▸ WHAT THIS TASK INVOLVES
Rewrite the lines of the records from the line with "Task: Select the 24 hours date range" through the end of the records, requests included. Scale every coordinate in the answers by 2 and round to whole numbers, with halves rounding up, and omit the pictures.

(Source data)
···
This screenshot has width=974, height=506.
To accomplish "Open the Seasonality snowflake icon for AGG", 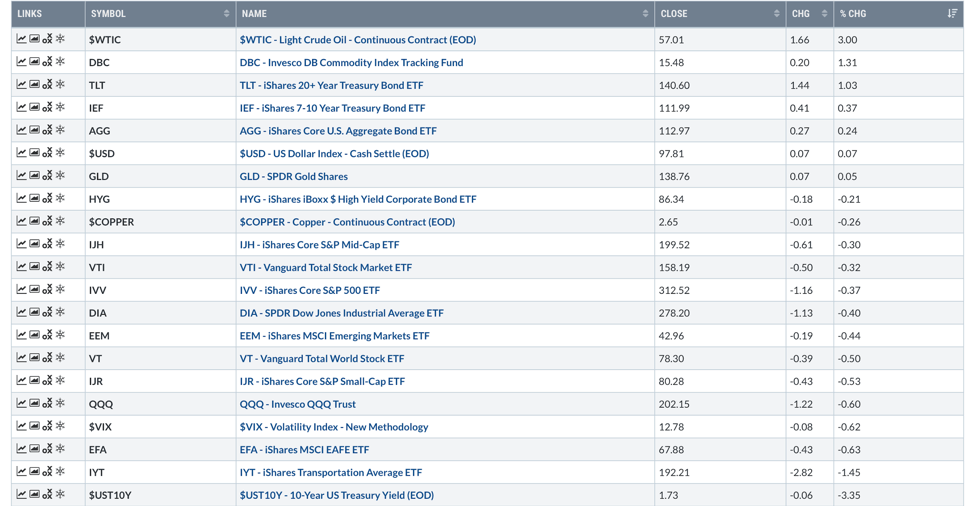I will click(x=60, y=131).
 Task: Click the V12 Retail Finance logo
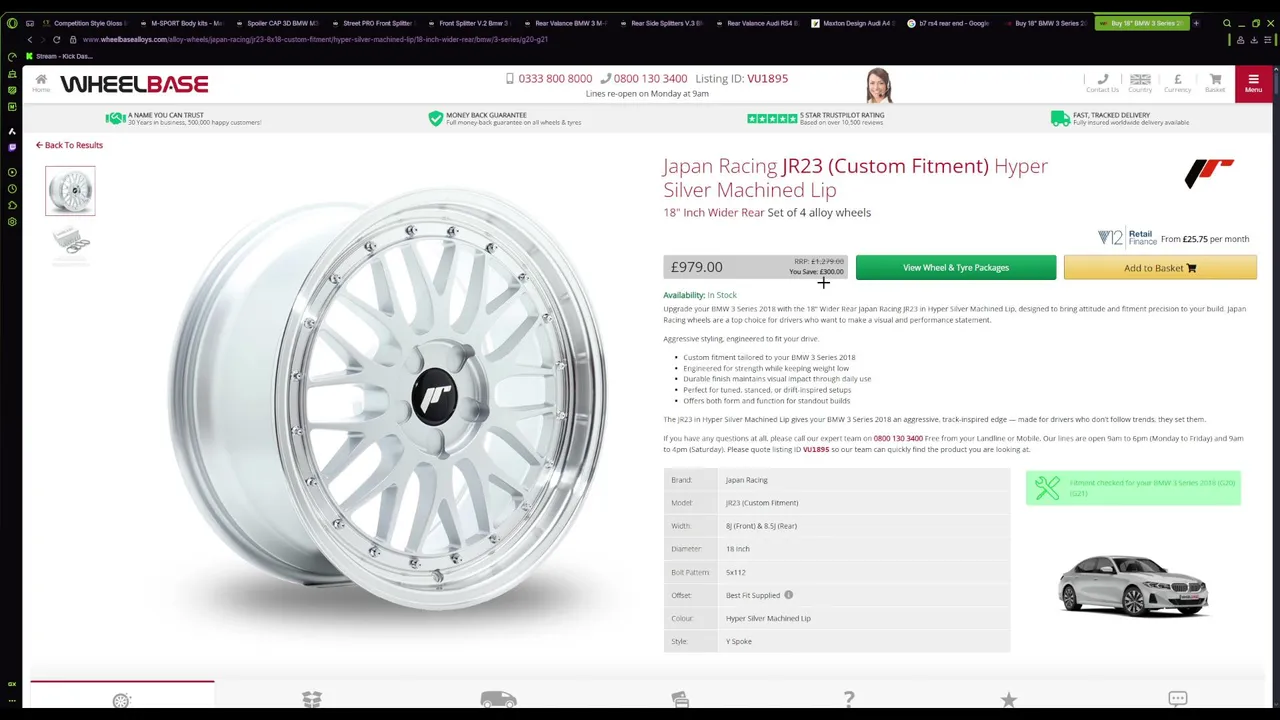tap(1127, 238)
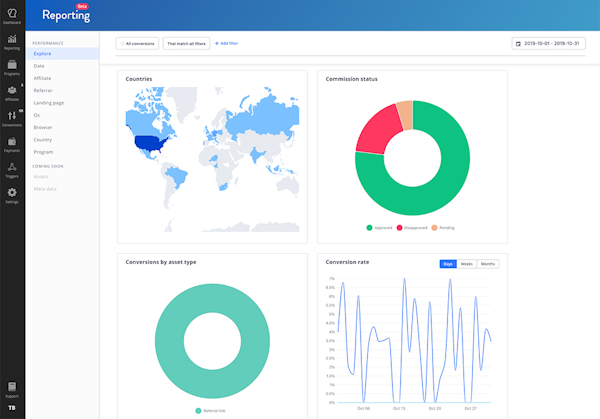Go to Affiliates in the sidebar
Image resolution: width=600 pixels, height=419 pixels.
[x=12, y=93]
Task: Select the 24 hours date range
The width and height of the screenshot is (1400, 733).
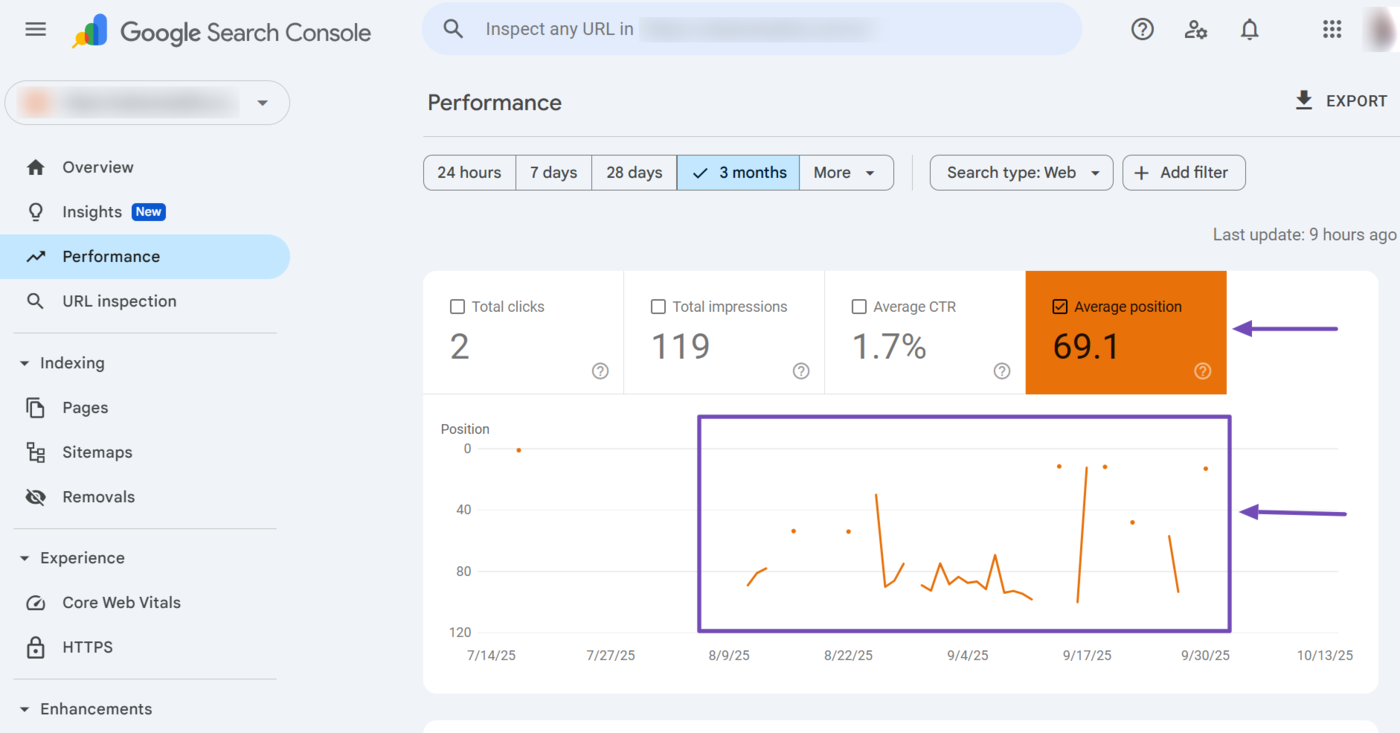Action: (469, 172)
···
▸ THE RESULT
Task: Select the 24 hours date range
The width and height of the screenshot is (1400, 733).
Action: (938, 344)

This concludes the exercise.